How-to: Configure Keycloak¶
This guide describes how to connect luci-sso to a Keycloak instance.
1. Create an OIDC client in Keycloak¶
Log in to your Keycloak admin console and select the realm you want to use (or create a new one).
Navigate to Clients > Create client.
| Field | Value |
|---|---|
| Client type | OpenID Connect |
| Client ID | luci-router (or any label you prefer) |
Click Next. On the Capability config screen:
| Field | Value |
|---|---|
| Client authentication | On (this makes the client confidential) |
| Authorization | Off |
Click Next. On the Login settings screen:
| Field | Value |
|---|---|
| Valid redirect URIs | https://<YOUR_ROUTER_IP_OR_DOMAIN>/cgi-bin/luci-sso/callback |
Click Save.
Go to the Credentials tab of the newly created client and copy the Client Secret.
2. Find your issuer URL¶
The issuer URL includes the realm name. In the Keycloak admin console, navigate to Realm settings — the issuer URL is displayed there, or construct it as:
https://<YOUR_KEYCLOAK_HOST>/realms/<YOUR_REALM_NAME>
Verify the discovery document is reachable before proceeding:
curl -s https://<YOUR_KEYCLOAK_HOST>/realms/<YOUR_REALM_NAME>/.well-known/openid-configuration
3. Configure the router¶
Navigate to Services > SSO Login.
Fill in the Settings section:
| Field | Value |
|---|---|
| Enable SSO | On |
| Issuer URL | https://<YOUR_KEYCLOAK_HOST>/realms/<YOUR_REALM_NAME> |
| Client ID | luci-router |
| Client Secret | Your Client Secret from Step 1 |
| Redirect URI | https://<YOUR_ROUTER_IP_OR_DOMAIN>/cgi-bin/luci-sso/callback |
| Scopes | openid profile email |
Click Save & Apply.
uci set luci-sso.default.issuer_url='https://<YOUR_KEYCLOAK_HOST>/realms/<YOUR_REALM_NAME>'
uci set luci-sso.default.client_id='luci-router'
uci set luci-sso.default.client_secret='<YOUR_CLIENT_SECRET>'
uci set luci-sso.default.redirect_uri='https://<YOUR_ROUTER_IP_OR_DOMAIN>/cgi-bin/luci-sso/callback'
uci set luci-sso.default.scope='openid profile email'
uci set luci-sso.default.enabled='1'
uci commit luci-sso
4. Configure role mapping¶
Map by email¶
Navigate to Services > SSO Login and scroll to the Users section.
Click Edit on the admin role (or Add to create it).
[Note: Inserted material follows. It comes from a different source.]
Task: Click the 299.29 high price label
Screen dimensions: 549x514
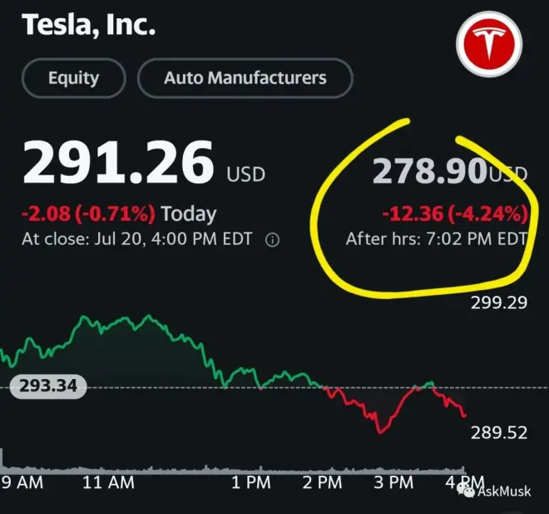Action: point(499,302)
In the modal, enter the email address in Email Addresses, then click Save.
Click Save & Apply.
uci add_list luci-sso.admin.email='user@example.com'
uci commit luci-sso
Map by group¶
Keycloak can include group membership in the groups claim, but this requires adding a mapper to the client. In the Keycloak admin console:
- Open the client you created in Step 1.
- Go to Client scopes and click on the dedicated scope (usually named
luci-router-dedicated). - Click Add mapper > By configuration > Group Membership.
- Set Token Claim Name to
groupsand disable Full group path (so claims containmy-group, not/my-group). - Save the mapper.
Then enable the groups scope on the router and map the group:
Navigate to Services > SSO Login.
In Settings, update Scopes to openid profile email groups and click Save & Apply.
Scroll to Users, click Edit on the admin role (or Add to create it). In the modal, enter the group name in Groups, then click Save.
Click Save & Apply.
uci set luci-sso.default.scope='openid profile email groups'
uci add_list luci-sso.admin.group='router-admins'
uci commit luci-sso
5. Verify¶
Check that the service is active:
curl -sk https://localhost/cgi-bin/luci-sso?action=enabled
# Expected: {"enabled":true}
Navigate to the LuCI login page. The Login with SSO button should appear. Clicking it redirects to your Keycloak login screen.
Troubleshooting¶
Navigate to Status > System Log and filter for luci-sso.
logread -e luci-sso
| Symptom | Likely cause |
|---|---|
DISCOVERY_ISSUER_MISMATCH |
The realm name in issuer_url does not match exactly. Copy the issuer field directly from /.well-known/openid-configuration and use that value. |
TOKEN_EXCHANGE_FAILED |
Client authentication was left off when creating the client — the client is public, not confidential. Re-create the client with Client authentication: On. |
USER_NOT_AUTHORIZED with "matched no roles" |
Group mapping is missing or the mapper has Full group path enabled, so the claim contains /my-group instead of my-group. Either disable Full group path in the mapper or update the role config to match the full path. |
SSL_INIT_FAILED |
The router does not trust Keycloak's TLS certificate. See How to Install a Private CA Certificate. |
For a full list of error codes, see the Log Messages Reference.